Collected data entries:
- - -

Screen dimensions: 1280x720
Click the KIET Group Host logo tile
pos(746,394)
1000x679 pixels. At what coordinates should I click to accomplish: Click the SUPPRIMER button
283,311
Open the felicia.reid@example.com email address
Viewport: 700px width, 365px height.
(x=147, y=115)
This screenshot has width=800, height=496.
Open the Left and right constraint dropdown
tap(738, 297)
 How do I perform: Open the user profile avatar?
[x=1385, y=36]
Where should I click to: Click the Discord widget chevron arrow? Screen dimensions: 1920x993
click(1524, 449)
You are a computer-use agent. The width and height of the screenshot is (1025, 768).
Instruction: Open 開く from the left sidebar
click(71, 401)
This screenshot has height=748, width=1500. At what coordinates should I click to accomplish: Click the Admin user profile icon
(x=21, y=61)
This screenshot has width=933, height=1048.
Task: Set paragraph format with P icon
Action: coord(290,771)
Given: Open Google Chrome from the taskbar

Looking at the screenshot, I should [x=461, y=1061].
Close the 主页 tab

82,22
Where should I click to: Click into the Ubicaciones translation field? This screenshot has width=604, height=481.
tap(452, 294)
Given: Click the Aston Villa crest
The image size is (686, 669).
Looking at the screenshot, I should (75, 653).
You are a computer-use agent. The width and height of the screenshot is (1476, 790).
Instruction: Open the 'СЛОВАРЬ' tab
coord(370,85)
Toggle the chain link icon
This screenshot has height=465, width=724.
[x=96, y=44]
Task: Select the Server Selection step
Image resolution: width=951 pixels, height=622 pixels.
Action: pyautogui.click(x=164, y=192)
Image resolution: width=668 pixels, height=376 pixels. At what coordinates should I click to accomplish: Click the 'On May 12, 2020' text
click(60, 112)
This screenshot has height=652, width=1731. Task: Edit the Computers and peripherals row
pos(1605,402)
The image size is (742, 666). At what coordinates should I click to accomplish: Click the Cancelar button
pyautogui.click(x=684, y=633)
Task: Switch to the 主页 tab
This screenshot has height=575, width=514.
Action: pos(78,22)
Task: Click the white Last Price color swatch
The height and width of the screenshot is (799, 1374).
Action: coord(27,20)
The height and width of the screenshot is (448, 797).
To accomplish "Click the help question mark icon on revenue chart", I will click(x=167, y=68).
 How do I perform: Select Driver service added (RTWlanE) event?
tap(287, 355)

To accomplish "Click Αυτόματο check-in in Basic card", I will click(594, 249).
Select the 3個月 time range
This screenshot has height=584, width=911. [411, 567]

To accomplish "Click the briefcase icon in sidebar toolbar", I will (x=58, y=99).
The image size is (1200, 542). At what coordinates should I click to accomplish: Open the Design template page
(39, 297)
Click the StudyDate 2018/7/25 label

- - -

* **TASK TO CARRY OUT**
Look above for the line with "The image size is (686, 669)." and the line with "Task: Select the Server Selection step"; transcribe both and all lines in between, exactly, and nothing else.

* **OUTPUT OF THE TASK**
The image size is (686, 669).
Looking at the screenshot, I should (75, 653).
You are a computer-use agent. The width and height of the screenshot is (1476, 790).
Instruction: Open the 'СЛОВАРЬ' tab
coord(370,85)
Toggle the chain link icon
This screenshot has height=465, width=724.
[x=96, y=44]
Task: Select the Server Selection step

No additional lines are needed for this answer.